From the entries that follow, pick out all lines holding "agent".

DATASET RECORDS:
★ ★ ★ ★ ★

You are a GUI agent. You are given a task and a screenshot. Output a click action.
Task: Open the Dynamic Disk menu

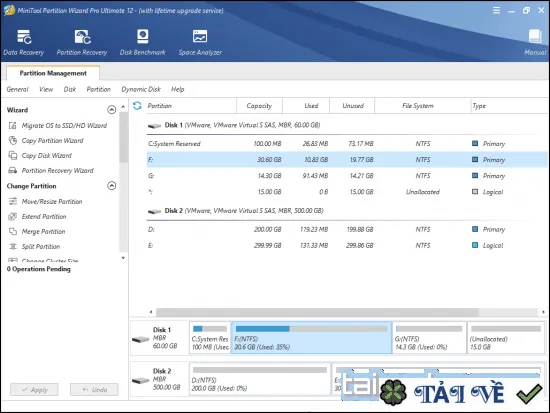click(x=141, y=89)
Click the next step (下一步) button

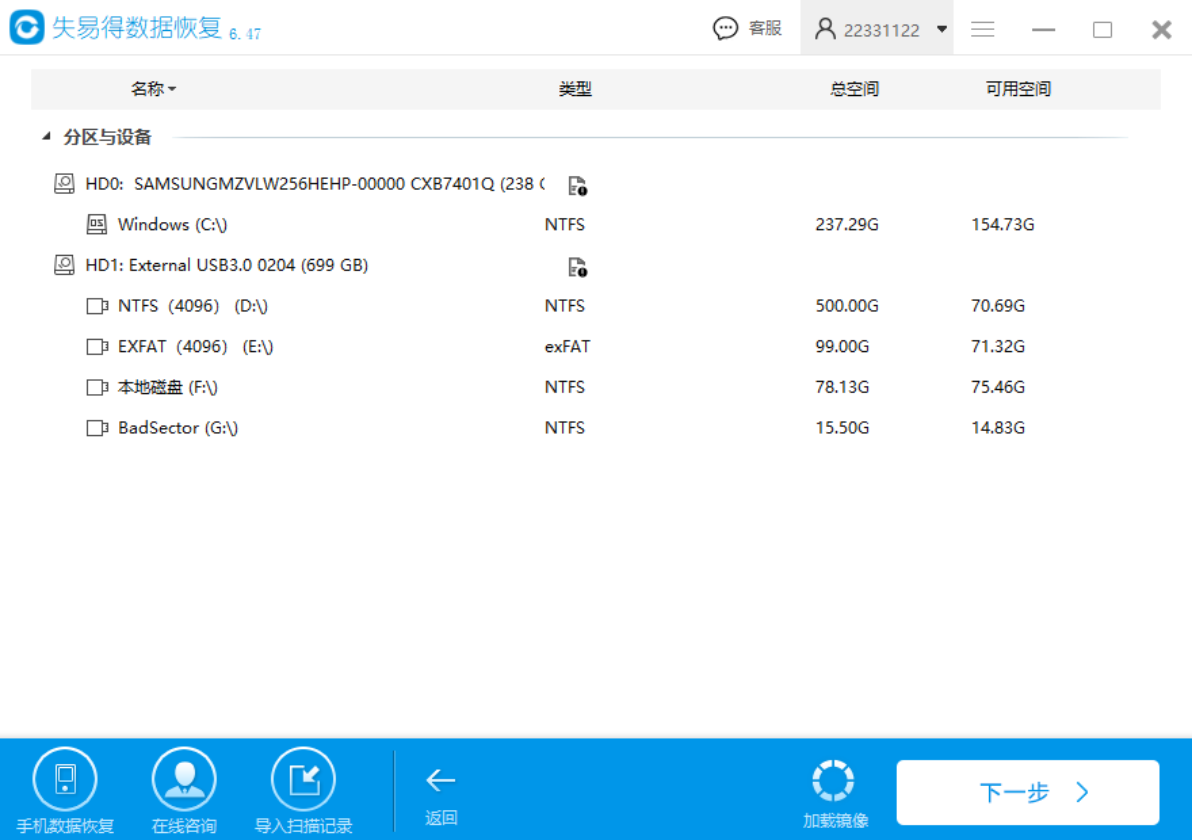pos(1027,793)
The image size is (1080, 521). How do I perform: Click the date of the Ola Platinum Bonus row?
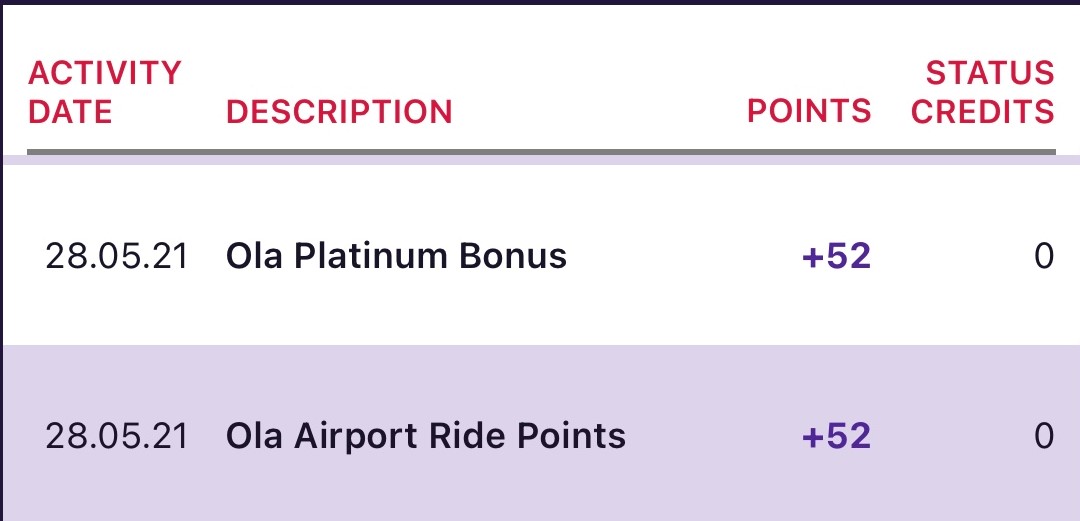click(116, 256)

★ ★ ★ ★ ★

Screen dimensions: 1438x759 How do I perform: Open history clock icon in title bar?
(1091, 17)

★ ★ ★ ★ ★

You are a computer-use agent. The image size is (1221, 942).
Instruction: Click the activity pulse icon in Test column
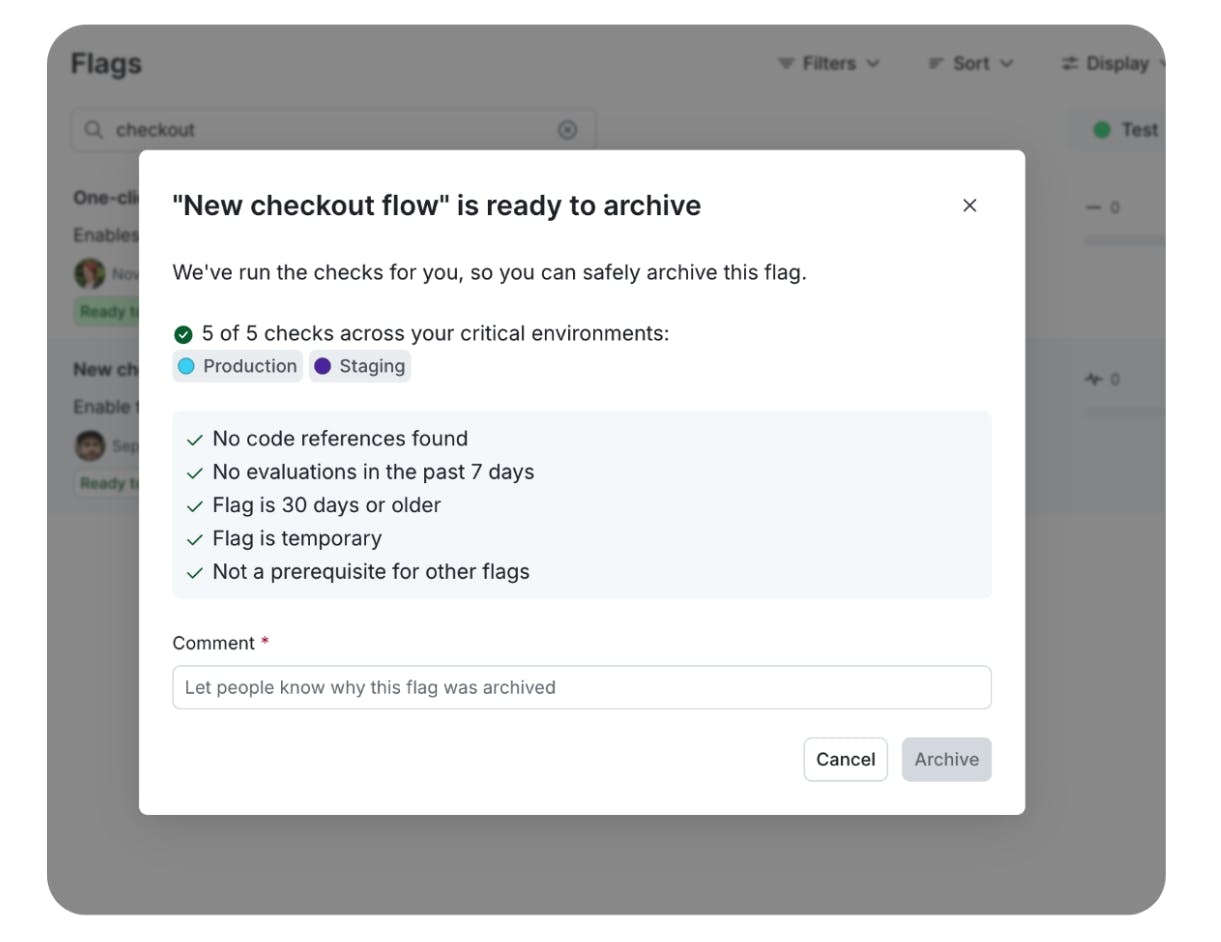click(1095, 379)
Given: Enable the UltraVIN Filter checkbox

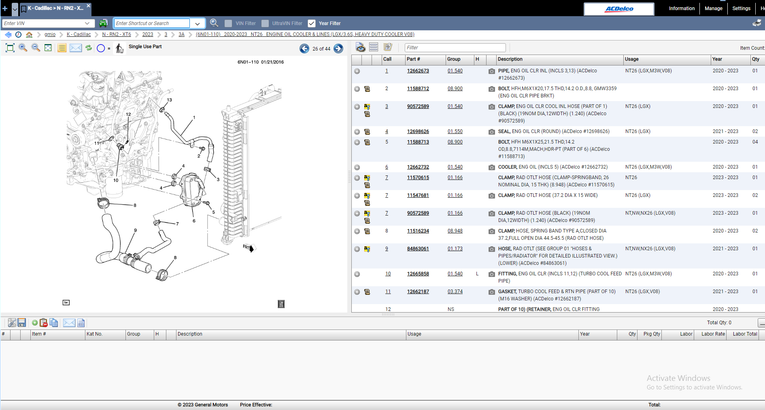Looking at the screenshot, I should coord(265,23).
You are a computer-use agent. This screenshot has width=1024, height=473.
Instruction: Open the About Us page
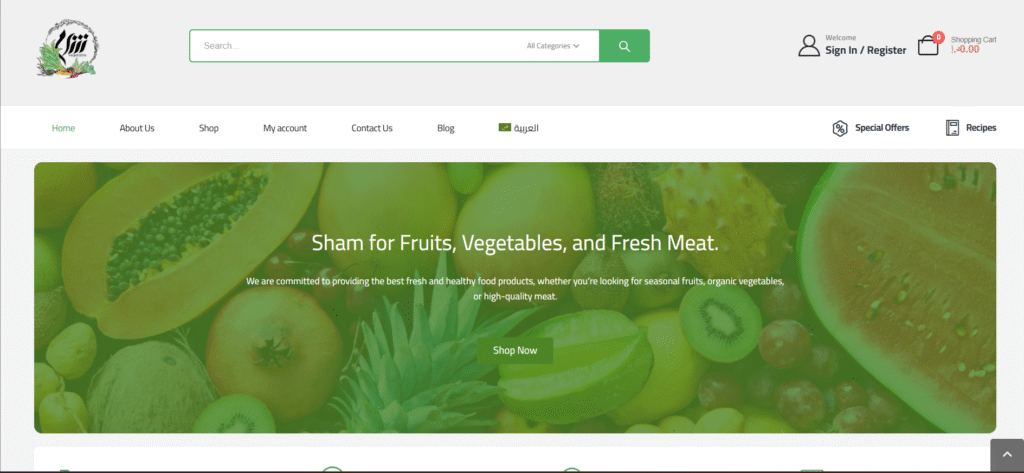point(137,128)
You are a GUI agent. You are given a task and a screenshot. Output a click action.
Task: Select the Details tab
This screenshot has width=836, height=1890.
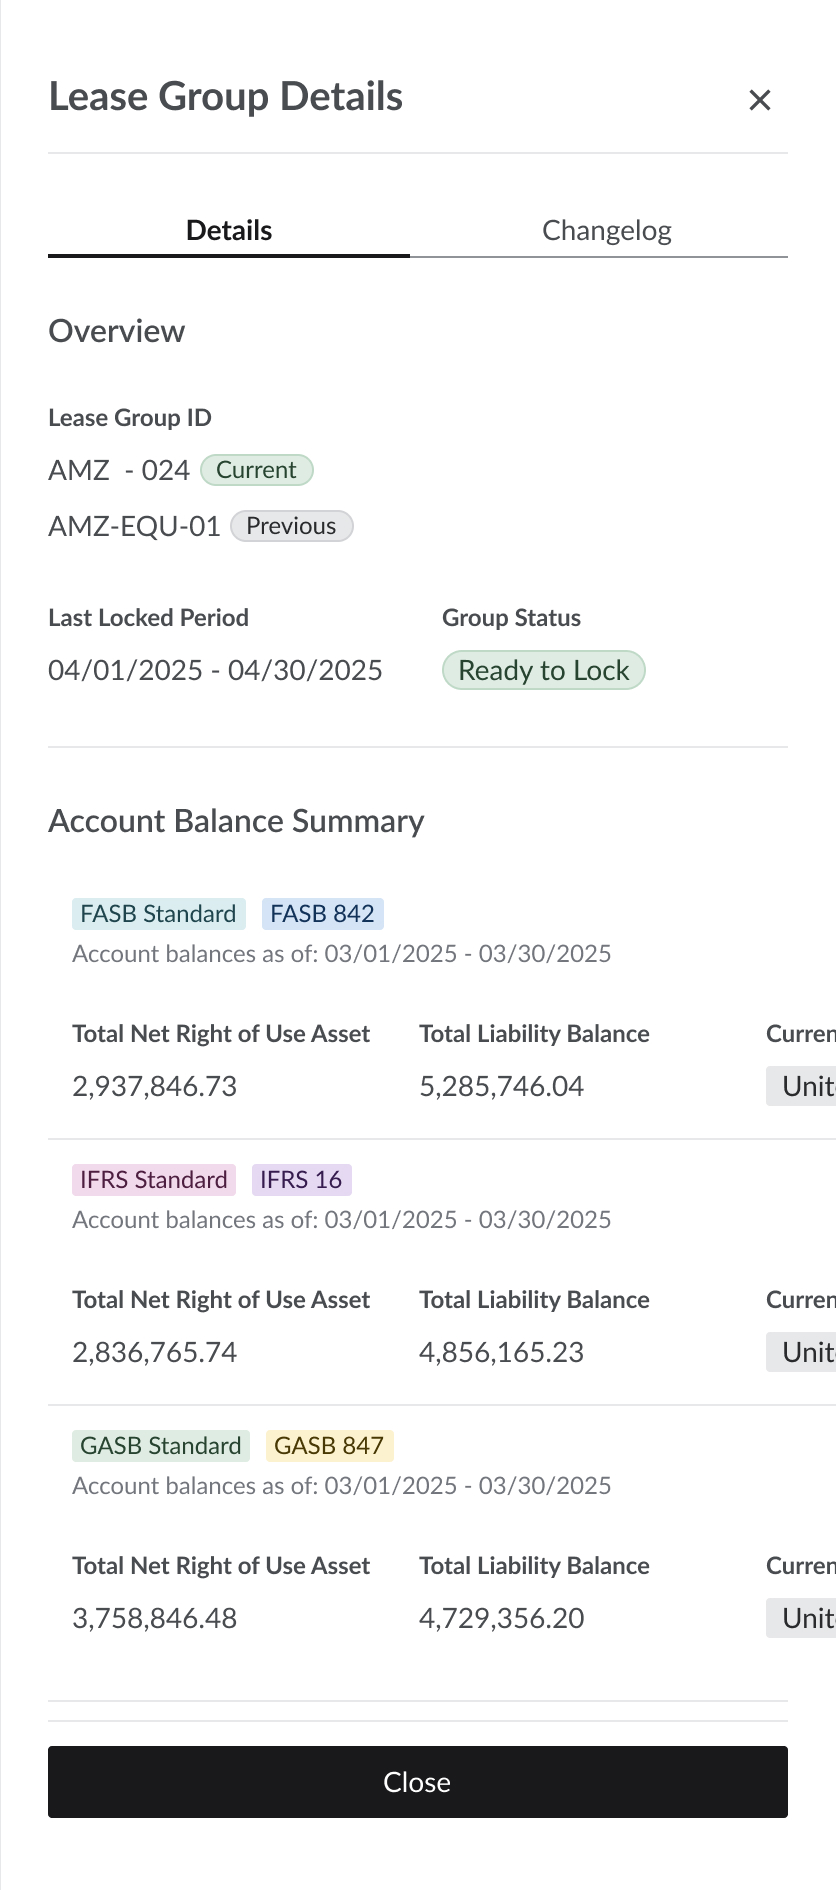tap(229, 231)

★ ★ ★ ★ ★

OUTPUT OF THE TASK:
You are a GUI agent. You are given a task and a screenshot. Output a click action.
You are a computer-use agent. The image size is (1221, 942).
You are a computer-use agent. This screenshot has width=1024, height=473.
You are a GUI agent. You are given a task and a screenshot. Output a click action.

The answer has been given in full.